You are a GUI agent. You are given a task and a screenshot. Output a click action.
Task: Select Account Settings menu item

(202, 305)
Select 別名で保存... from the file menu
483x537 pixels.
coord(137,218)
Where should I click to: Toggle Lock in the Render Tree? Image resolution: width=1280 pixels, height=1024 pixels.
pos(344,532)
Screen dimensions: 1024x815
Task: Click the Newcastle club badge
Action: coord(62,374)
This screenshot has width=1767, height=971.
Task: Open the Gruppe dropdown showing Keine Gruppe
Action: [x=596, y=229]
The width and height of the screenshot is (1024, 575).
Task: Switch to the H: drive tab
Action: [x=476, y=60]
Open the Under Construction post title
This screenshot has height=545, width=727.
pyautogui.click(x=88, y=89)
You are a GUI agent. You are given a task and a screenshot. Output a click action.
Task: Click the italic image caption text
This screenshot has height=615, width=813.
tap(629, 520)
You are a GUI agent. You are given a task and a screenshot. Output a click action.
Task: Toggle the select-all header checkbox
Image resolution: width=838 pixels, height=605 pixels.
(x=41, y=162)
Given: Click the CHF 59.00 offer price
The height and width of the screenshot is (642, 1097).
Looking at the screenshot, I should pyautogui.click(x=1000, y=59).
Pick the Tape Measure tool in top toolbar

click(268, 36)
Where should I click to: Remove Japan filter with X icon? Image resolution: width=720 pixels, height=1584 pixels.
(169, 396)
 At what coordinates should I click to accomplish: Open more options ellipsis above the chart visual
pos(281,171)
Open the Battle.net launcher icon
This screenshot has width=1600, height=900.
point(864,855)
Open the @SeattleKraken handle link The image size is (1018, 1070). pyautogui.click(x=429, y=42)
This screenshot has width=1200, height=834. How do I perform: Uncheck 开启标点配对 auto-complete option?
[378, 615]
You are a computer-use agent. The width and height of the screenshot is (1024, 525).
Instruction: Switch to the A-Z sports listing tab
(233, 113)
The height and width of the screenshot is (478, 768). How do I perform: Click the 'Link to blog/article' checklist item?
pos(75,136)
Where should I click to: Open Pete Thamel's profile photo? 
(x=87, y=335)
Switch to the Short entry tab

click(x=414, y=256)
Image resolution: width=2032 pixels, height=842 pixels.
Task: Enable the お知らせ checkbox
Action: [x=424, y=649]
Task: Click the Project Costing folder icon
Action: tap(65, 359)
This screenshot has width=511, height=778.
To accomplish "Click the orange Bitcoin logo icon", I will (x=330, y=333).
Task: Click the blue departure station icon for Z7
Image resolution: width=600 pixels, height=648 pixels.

=====

- **What you should do**
Within the listing above, locate the line containing "Task: Click the italic image caption text" and the line containing "Task: Toggle the select-all header checkbox". Reproduce those two lines and all lines between them exactly, with nothing added.

- **Solution for this exercise**
Task: Click the italic image caption text
This screenshot has height=615, width=813.
tap(629, 520)
You are a GUI agent. You are given a task and a screenshot. Output a click action.
Task: Toggle the select-all header checkbox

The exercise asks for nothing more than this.